Purpose of the Study:
- To optimize the design of an anthropomorphic robotic hand for a toddler-sized humanoid robot.
- To develop a control system for the robotic hand using surface electromyographic (sEMG) signals.
Main Methods:
- Employing Isolation Forest Backward Particle Swarm Optimization to refine the robotic hand's design, focusing on thumb opposability and grasping ability.
- Utilizing Learning Without Forgetting (LWF) for sequential training of sEMG data to create an ensemble model for robotic hand control.
- Simulating grasping scenarios in Webots to validate and optimize the robotic hand design.
Main Results:
- The optimized robotic hand demonstrated superior performance, achieving the highest fitness values in both simulation and real-world tests compared to existing designs.
- Comparison of sEMG data processing techniques (raw, bandpass, discrete wavelet transformed bandpass) within the LWF framework identified optimal input for neural network structures.

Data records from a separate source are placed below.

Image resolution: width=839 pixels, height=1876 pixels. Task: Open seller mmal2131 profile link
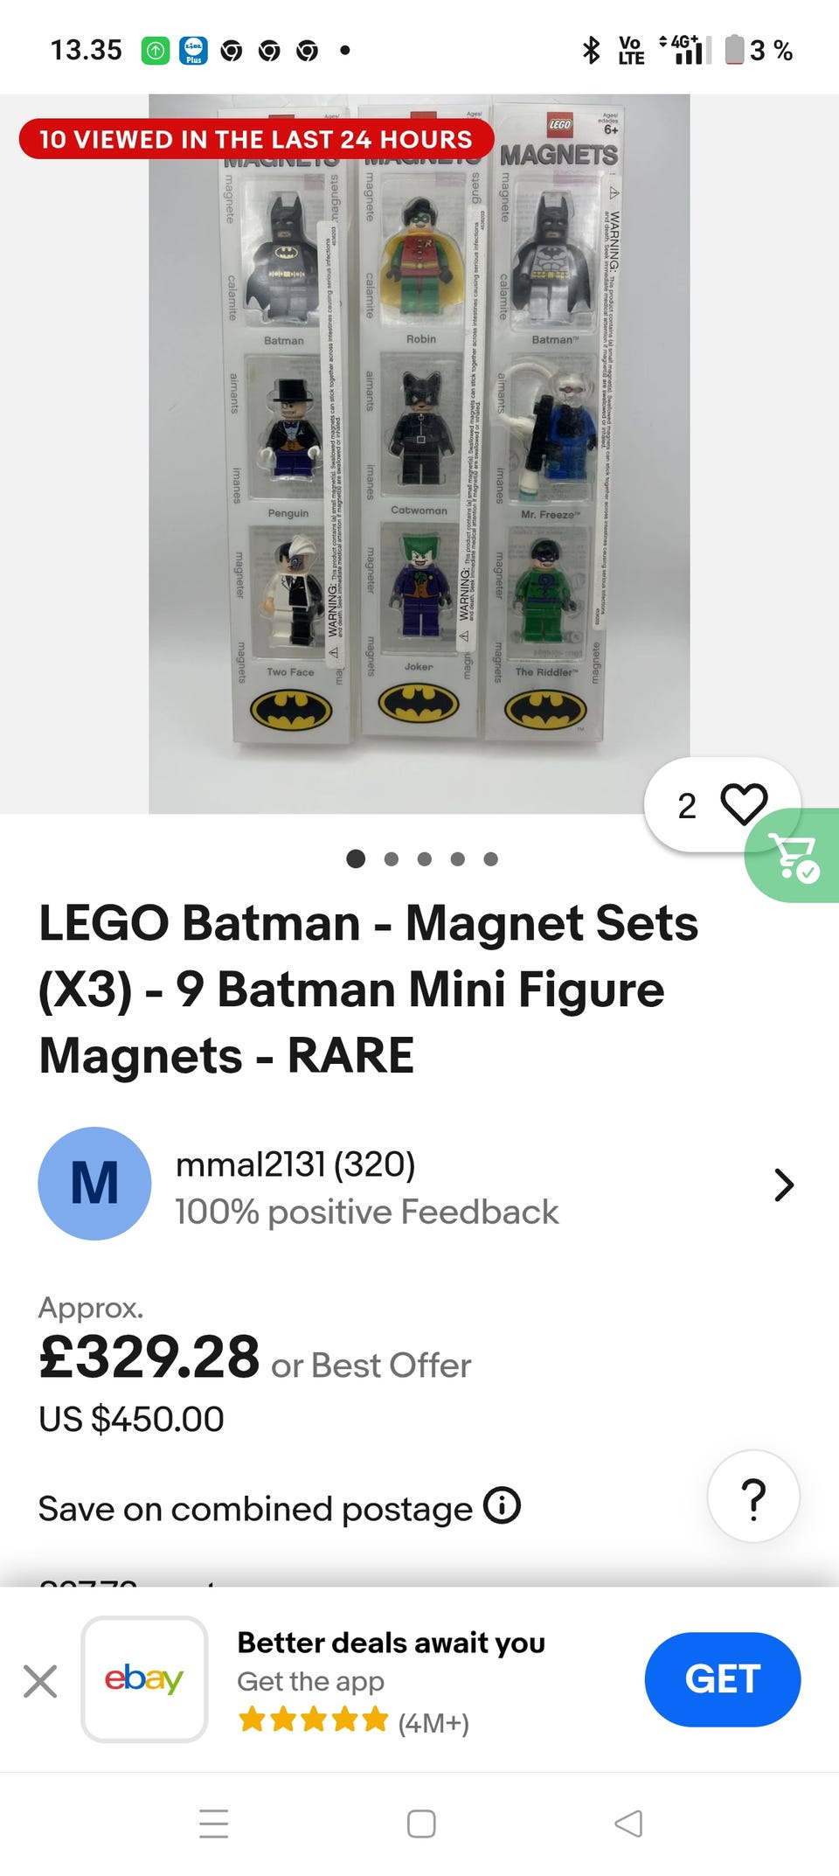pos(295,1164)
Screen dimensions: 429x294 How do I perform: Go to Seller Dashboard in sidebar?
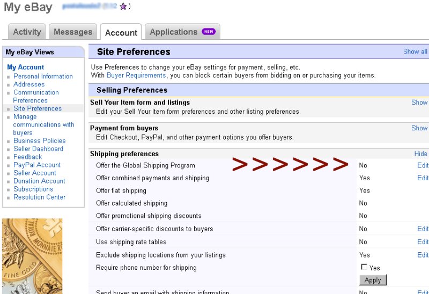(38, 149)
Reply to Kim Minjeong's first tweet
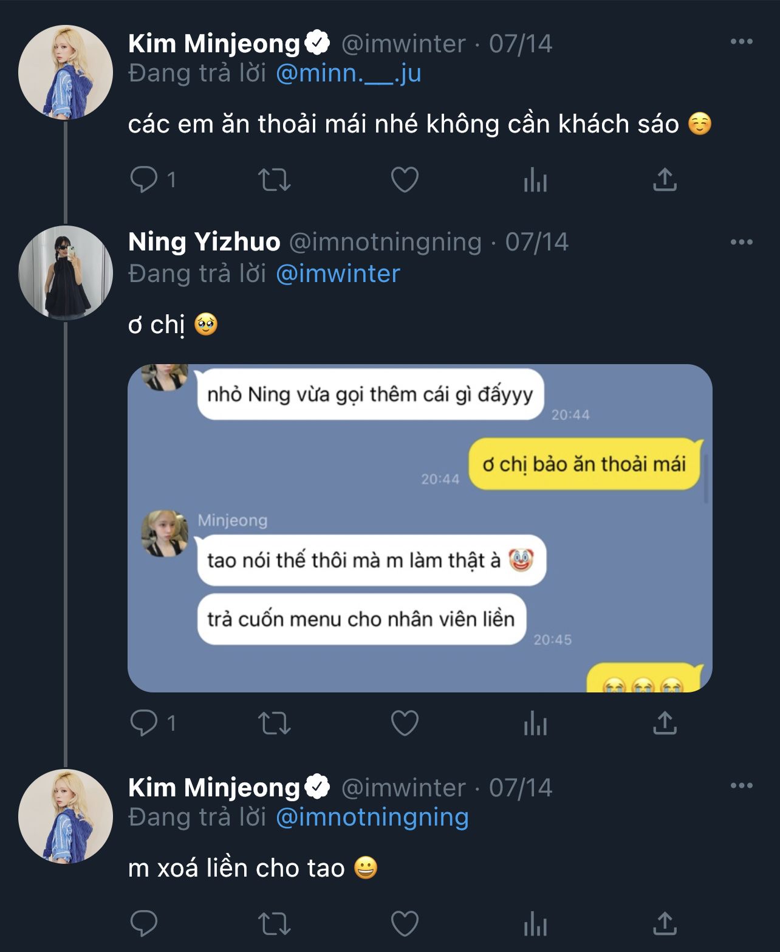Viewport: 780px width, 952px height. [x=145, y=180]
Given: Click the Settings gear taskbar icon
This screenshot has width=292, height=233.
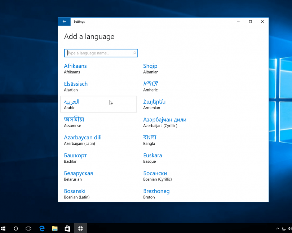Looking at the screenshot, I should coord(80,228).
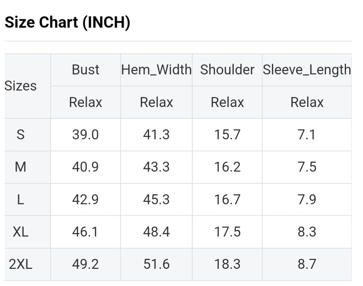The width and height of the screenshot is (363, 286).
Task: Click the 16.7 shoulder value for size L
Action: pyautogui.click(x=227, y=199)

- Successful real-time manipulation of the robotic hand via hand gesture classification using the final LWF model in a practical system.
Conclusions:
- The study successfully optimized an anthropomorphic robotic hand design and developed an effective sEMG-based control system.
- The integration of advanced optimization algorithms and sequential learning techniques provides a robust solution for robotic hand control in humanoid robots.
- The developed system shows promise for real-world applications requiring intuitive and precise robotic hand manipulation through biological signals.